• [Document segment]
◆ ◆ ◆ ◆
4 Results and discussion

The Casimir force has an important role in the design and fabrication of nano-devices. To assess the influences of vacuum fluctuations on the dynamics and instability characteristics of nano-systems, the variations of non-dimensional gap (1 − W) versus the Casimir parameter are drawn for SSA and LSA models. Figure 4 shows the non-dimensional gap as a function of Casimir force parameter γ for some values of geometry parameter k. Any increase in the Casimir parameter can decrease the initial gap between the flexible nanowire and bottom plate. According to the illustrated results, it is inferred that any increase in the Casimir parameter leads to increase in the dynamic deflection of nano-beam. In addition, when the Casimir parameter approaches to the critical value γ cr, the nano-beam loses its stability and adheres to the fixed substrate. On the other hand, one can clearly observe that for both SSA and LSA approximations, the significant effect of geometry parameter k is to increase γ cr. In addition, it is shown that the effect of parameter k in the case of small separations is more significant than large separations. Finally, one can see that for small separation gaps the nanowire may collapse into contact with the bottom plate at lower values of Casimir parameter in comparison with large separation gaps. It should be noted that if the nanowire length is greater than the critical length (i.e. detachment length) any disturbance in the fabrication process can result in the instability of the structure even in the absence of any actuation voltages.
◆ ◆ ◆ ◆
• [Collected data]

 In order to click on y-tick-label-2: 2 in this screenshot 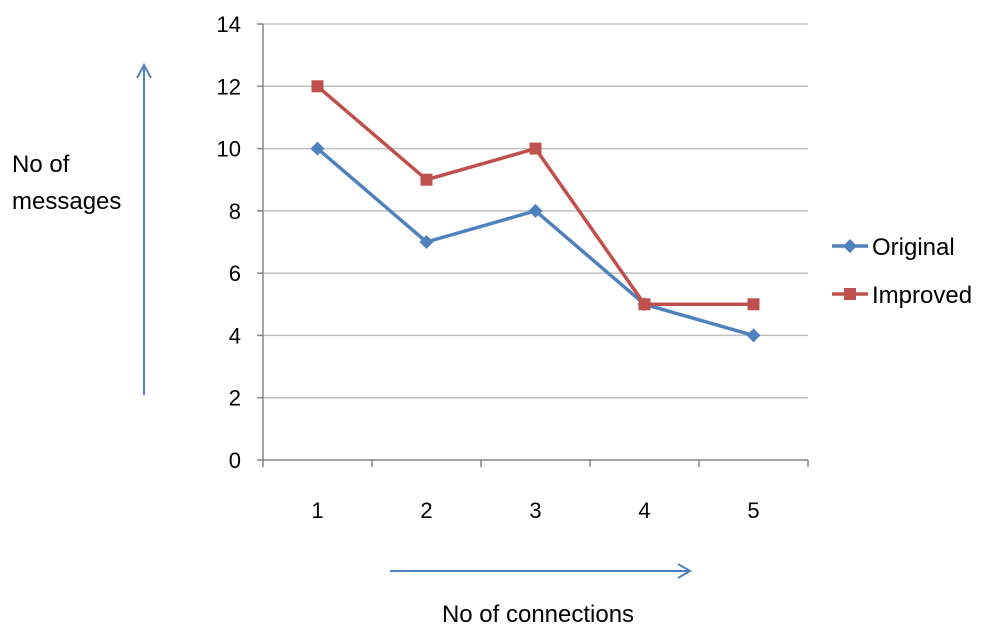, I will do `click(235, 398)`.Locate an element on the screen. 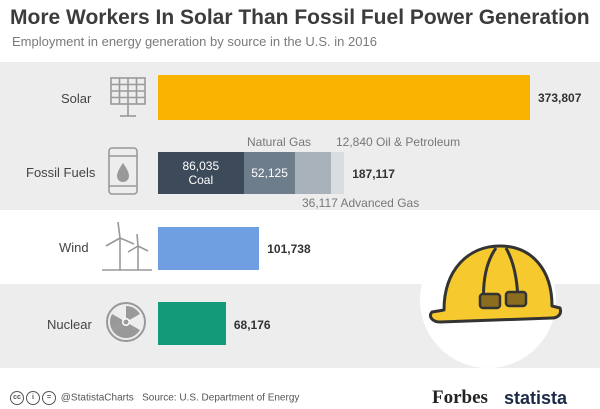  value-label-solar: 373,807 is located at coordinates (560, 98).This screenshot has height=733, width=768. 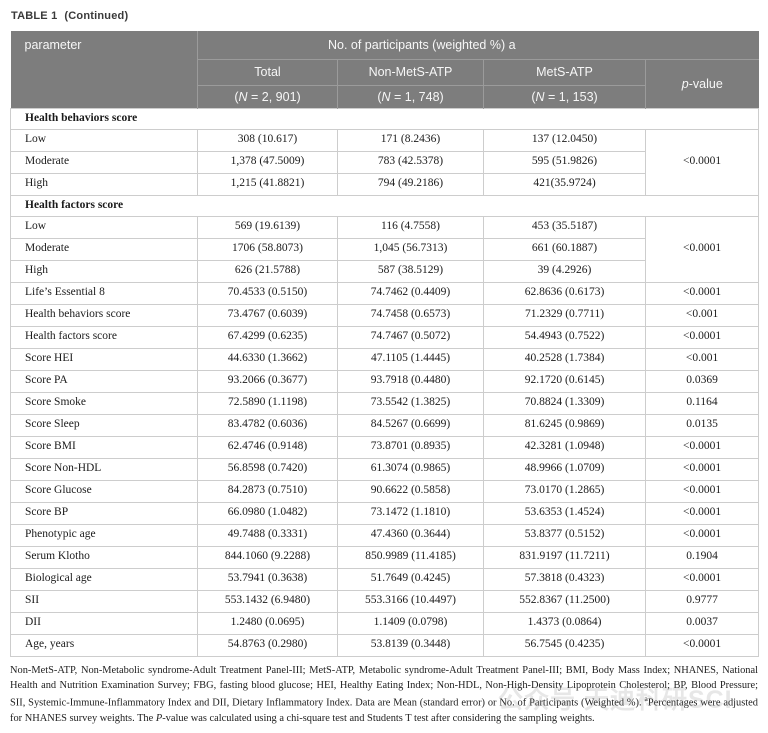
◆ ◆ ◆ ◆
• [Exercise objective]
For each statement below, say whether it agrees with the results and discussion section on the Casimir force above, and support each yes or no with the deciding words from that section, quoted exactly.
1. Raising the Casimir parameter increases the dynamic deflection of the nano-beam.
2. The geometry parameter k has a greater effect at large separations than at small separations.
3. A nanowire longer than the critical length cannot become unstable unless an actuation voltage is applied.

• [Exercise solution]
1. Yes: "any increase in the Casimir parameter leads to increase in the dynamic deflection of nano-beam"
2. No: "the effect of parameter k in the case of small separations is more significant than large separations"
3. No: "any disturbance in the fabrication process can result in the instability of the structure even in the absence of any actuation voltages"